Task instructions
Below are some records; return each one exactly.

START Data for processing

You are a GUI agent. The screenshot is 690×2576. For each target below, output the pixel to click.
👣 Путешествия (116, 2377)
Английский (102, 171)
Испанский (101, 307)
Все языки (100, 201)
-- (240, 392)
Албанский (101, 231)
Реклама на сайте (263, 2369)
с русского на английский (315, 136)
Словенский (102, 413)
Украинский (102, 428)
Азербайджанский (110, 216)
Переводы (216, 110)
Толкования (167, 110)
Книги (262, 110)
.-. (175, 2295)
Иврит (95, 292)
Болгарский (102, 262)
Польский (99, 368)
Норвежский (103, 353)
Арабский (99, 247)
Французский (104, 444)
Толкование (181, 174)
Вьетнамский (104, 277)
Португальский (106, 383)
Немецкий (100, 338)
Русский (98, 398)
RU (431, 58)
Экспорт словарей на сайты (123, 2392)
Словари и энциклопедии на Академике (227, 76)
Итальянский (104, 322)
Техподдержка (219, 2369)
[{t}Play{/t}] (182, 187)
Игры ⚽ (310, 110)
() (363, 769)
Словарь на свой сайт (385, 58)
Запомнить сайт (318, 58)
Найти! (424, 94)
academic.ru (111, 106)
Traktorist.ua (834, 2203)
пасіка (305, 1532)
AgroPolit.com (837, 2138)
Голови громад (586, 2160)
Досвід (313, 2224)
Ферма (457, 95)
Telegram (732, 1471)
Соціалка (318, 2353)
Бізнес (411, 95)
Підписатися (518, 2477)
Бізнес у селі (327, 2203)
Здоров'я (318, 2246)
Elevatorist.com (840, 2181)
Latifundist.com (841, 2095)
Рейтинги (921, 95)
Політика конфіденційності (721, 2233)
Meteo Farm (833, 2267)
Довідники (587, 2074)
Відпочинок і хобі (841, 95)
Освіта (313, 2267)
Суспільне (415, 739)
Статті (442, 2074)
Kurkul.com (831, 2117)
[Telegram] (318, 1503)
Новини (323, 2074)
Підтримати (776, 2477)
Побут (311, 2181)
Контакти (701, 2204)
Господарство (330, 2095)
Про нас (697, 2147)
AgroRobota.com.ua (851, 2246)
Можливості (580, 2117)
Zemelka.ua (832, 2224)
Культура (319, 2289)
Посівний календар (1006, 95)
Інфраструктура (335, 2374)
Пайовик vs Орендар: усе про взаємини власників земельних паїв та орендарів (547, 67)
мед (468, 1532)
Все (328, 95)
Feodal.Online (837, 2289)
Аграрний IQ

END Data for processing

Finished task
You are a GUI agent. The screenshot is 690×2576. For each target below, output the pixel to click.
👣 Путешествия (116, 2377)
Английский (102, 171)
Испанский (101, 307)
Все языки (100, 201)
-- (240, 392)
Албанский (101, 231)
Реклама на сайте (263, 2369)
с русского на английский (315, 136)
Словенский (102, 413)
Украинский (102, 428)
Азербайджанский (110, 216)
Переводы (216, 110)
Толкования (167, 110)
Книги (262, 110)
.-. (175, 2295)
Иврит (95, 292)
Болгарский (102, 262)
Польский (99, 368)
Норвежский (103, 353)
Арабский (99, 247)
Французский (104, 444)
Толкование (181, 174)
Вьетнамский (104, 277)
Португальский (106, 383)
Немецкий (100, 338)
Русский (98, 398)
RU (431, 58)
Экспорт словарей на сайты (123, 2392)
Словари и энциклопедии на Академике (227, 76)
Итальянский (104, 322)
Техподдержка (219, 2369)
[{t}Play{/t}] (182, 187)
Игры ⚽ (310, 110)
() (363, 769)
Словарь на свой сайт (385, 58)
Запомнить сайт (318, 58)
Найти! (424, 94)
academic.ru (111, 106)
Traktorist.ua (834, 2203)
пасіка (305, 1532)
AgroPolit.com (837, 2138)
Голови громад (586, 2160)
Досвід (313, 2224)
Ферма (457, 95)
Telegram (732, 1471)
Соціалка (318, 2353)
Бізнес (411, 95)
Підписатися (518, 2477)
Бізнес у селі (327, 2203)
Здоров'я (318, 2246)
Elevatorist.com (840, 2181)
Latifundist.com (841, 2095)
Рейтинги (921, 95)
Політика конфіденційності (721, 2233)
Meteo Farm (833, 2267)
Довідники (587, 2074)
Відпочинок і хобі (841, 95)
Освіта (313, 2267)
Суспільне (415, 739)
Статті (442, 2074)
Kurkul.com (831, 2117)
[Telegram] (318, 1503)
Новини (323, 2074)
Підтримати (776, 2477)
Побут (311, 2181)
Контакти (701, 2204)
Господарство (330, 2095)
Про нас (697, 2147)
AgroRobota.com.ua (851, 2246)
Можливості (580, 2117)
Zemelka.ua (832, 2224)
Культура (319, 2289)
Посівний календар (1006, 95)
Інфраструктура (335, 2374)
Пайовик vs Орендар: усе про взаємини власників земельних паїв та орендарів (547, 67)
мед (468, 1532)
Все (328, 95)
Feodal.Online (837, 2289)
Аграрний IQ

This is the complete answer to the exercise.